Work item — The lines to extract run from the first line of the material below to the line containing "Происшествия (33, 1459)", both included; leave the pictures behind.

#### The records ####

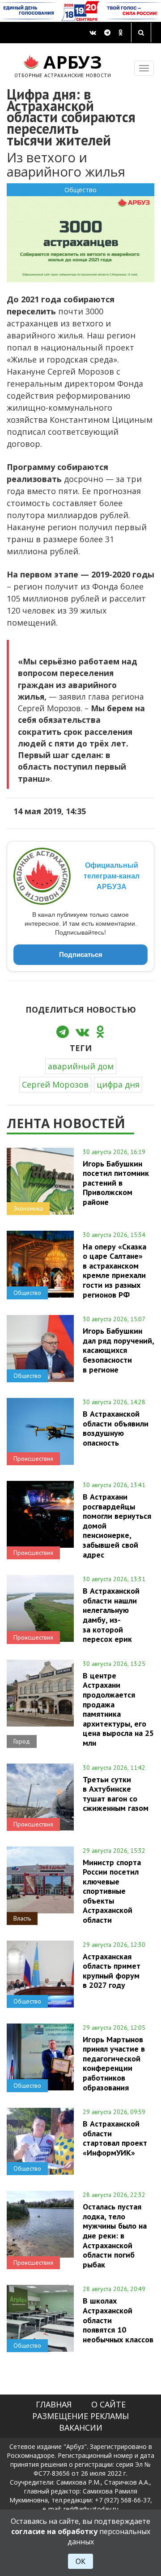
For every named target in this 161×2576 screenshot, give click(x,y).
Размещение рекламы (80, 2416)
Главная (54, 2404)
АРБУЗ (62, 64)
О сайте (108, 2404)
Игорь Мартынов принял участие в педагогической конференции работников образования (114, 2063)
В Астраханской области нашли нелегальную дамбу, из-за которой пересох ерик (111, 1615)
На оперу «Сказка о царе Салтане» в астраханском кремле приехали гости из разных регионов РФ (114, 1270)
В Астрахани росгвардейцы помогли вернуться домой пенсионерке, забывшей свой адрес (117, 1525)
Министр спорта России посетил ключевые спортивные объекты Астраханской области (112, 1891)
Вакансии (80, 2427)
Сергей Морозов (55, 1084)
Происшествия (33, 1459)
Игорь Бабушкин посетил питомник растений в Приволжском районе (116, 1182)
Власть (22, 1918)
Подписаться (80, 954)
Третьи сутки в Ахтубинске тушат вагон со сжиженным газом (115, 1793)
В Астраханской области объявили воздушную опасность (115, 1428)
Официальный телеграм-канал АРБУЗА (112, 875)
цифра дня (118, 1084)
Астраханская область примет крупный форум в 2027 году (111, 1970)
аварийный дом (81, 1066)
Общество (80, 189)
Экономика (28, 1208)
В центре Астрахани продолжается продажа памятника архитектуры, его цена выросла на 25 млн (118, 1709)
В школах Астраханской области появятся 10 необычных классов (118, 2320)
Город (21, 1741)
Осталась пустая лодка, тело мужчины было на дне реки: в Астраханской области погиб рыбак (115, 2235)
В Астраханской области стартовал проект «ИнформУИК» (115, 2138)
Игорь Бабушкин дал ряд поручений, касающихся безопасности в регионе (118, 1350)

####

Response to the task —
For every named target in this 161×2576 screenshot, give click(x,y).
Размещение рекламы (80, 2416)
Главная (54, 2404)
АРБУЗ (62, 64)
О сайте (108, 2404)
Игорь Мартынов принял участие в педагогической конференции работников образования (114, 2063)
В Астраханской области нашли нелегальную дамбу, из-за которой пересох ерик (111, 1615)
На оперу «Сказка о царе Салтане» в астраханском кремле приехали гости из разных регионов РФ (114, 1270)
В Астрахани росгвардейцы помогли вернуться домой пенсионерке, забывшей свой адрес (117, 1525)
Министр спорта России посетил ключевые спортивные объекты Астраханской области (112, 1891)
Вакансии (80, 2427)
Сергей Морозов (55, 1084)
Происшествия (33, 1459)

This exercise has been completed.